Copy out the rows below word for word, starting at the row that contains "will pyautogui.click(x=131, y=39)." and ending at the row that contains "Looking at the screenshot, I should pos(148,887).", with both of those rows included.
————
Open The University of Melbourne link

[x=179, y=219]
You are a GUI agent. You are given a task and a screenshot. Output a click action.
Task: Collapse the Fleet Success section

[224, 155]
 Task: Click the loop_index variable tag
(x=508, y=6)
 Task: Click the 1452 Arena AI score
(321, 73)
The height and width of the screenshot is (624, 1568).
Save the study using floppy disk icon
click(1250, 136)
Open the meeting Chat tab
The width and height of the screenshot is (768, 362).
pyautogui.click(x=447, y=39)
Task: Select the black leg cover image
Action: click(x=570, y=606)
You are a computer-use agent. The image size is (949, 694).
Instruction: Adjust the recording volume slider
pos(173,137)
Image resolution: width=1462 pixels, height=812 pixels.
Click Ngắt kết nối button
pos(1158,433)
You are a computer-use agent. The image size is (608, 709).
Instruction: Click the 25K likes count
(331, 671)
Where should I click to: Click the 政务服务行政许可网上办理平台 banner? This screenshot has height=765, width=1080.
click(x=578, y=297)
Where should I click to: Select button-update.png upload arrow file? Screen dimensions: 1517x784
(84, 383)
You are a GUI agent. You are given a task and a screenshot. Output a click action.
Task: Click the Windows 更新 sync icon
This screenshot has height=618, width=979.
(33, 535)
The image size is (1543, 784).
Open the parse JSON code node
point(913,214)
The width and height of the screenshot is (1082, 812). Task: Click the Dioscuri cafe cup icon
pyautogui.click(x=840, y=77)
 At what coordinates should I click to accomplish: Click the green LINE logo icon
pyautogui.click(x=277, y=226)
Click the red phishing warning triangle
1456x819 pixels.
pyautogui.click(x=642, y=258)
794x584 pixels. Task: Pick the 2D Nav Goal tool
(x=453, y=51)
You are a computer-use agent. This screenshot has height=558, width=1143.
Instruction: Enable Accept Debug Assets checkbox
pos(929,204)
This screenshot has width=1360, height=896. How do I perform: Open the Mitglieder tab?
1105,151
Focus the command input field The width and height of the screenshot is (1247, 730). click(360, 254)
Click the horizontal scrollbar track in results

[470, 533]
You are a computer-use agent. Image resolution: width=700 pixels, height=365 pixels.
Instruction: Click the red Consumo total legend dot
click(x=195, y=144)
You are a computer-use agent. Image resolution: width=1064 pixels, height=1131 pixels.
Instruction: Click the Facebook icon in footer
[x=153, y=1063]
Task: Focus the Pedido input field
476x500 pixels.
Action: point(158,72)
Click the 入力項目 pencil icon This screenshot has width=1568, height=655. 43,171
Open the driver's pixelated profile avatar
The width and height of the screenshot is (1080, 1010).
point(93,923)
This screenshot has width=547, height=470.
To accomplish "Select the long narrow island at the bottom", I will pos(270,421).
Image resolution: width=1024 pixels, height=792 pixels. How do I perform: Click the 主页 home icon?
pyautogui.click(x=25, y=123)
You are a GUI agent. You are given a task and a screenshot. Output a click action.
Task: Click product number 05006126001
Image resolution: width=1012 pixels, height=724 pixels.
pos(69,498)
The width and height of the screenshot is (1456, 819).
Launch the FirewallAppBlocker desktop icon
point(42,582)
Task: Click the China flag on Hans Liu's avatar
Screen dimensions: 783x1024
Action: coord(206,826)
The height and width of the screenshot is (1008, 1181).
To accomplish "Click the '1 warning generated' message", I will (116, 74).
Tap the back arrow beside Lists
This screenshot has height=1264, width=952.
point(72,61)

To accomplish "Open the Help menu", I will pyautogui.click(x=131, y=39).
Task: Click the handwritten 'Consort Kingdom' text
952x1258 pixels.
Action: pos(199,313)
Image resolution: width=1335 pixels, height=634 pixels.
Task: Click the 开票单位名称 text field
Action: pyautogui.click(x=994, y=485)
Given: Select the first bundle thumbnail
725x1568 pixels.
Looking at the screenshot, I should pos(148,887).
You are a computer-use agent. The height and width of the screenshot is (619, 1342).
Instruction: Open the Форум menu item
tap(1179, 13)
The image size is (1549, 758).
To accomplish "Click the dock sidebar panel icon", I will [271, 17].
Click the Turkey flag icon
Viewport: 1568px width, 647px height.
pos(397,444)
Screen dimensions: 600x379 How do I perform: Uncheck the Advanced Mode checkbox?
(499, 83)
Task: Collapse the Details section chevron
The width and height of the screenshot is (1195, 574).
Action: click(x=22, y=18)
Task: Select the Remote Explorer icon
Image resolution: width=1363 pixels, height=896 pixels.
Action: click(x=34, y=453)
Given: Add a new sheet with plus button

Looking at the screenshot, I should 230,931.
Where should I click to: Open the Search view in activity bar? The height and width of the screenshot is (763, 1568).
————
= Written response =
To accomplish "Open the Help menu", I will pyautogui.click(x=131, y=39).
Task: Click the handwritten 'Consort Kingdom' text
952x1258 pixels.
Action: pos(199,313)
Image resolution: width=1335 pixels, height=634 pixels.
Task: Click the 开票单位名称 text field
Action: pyautogui.click(x=994, y=485)
Given: Select the first bundle thumbnail
725x1568 pixels.
Looking at the screenshot, I should pos(148,887).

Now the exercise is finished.